This weekend we continue our journey of faith as we hear the beatitudes. The first Beatitude strikes the keynote also for the seven Beatitudes that follow. The decisive word in this first Beatitude is the word, poor The first recipients of the Beatitudes are, in fact, the ‘poor in spirit’, an expression that indicates those who have their hearts and consciences directed intimately to Our Lord. They are the expression of the just who are tried by moments of suffering and difficulties. However, they are called ‘blessed’ and ‘happy’ because God’s merciful and compassionate gaze rests on them. These are the poor that the Bible text really refers to. The poor in the Bible are the humble people  who bear a burden on their shoulders. They are given God’s favour and because of this the Word identifies them as just, meek and humble. All kinds of attitudes are included in the eight beatitudes. This way the true significance of the ones who don’t confide mainly in themselves but in God. The poor are those who detach themselves concretely and interiorly from the possession of people and things and above all of themselves.

The poor don’t find security in the gods of this world like success, power or pride but the true Lord God in Heaven. Those who are called “blessed” or “happy” in these beatitudes can hardly be described as fortunate or lucky people in the eyes of the world: the lowly, the mourners, those deprived of justice, those who are persecuted and abused. In structuring the beatitudes in the way he does, Matthew is not offering an unusual programme to happiness; rather, he is describing what happens to Christian discipleship when the kingdom breaks into this broken world. The beatitudes speak of a variety of experiences that disciples undergo as a result of their involvement in living the Gospel. The result of this involvement might appear to the world as senseless suffering, but Jesus heaps blessings on those who struggle to love the truth of the Gospel.

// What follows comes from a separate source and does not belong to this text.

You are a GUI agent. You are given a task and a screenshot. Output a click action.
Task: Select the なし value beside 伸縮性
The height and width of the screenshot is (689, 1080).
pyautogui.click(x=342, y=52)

Discipleship is centred on Jesus. Because of who he is, others will change. Jesus alone is the source of discipleship. Without the person of Jesus, discipleship is meaningless. All of us have some experience of the cost of discipleship. Some will know what it is like to be counted as a nobody because of our fidelity to Jesus. As Christians we are pledged to share the wisdom of one who was counted a nobody himself. In doing that we will continue “to shame the wise” by declaring the foolishness of God, remember that gods foolishness is wiser than human wisdom. The beatitudes of this Sundays Gospel are all about the mercy of God which Pope Francis in our own time is all about, Do we have the attitude of mercy that is the attitude of the Beatitudes or are we happy to be as we are instead of being merciful in our dealings with other people?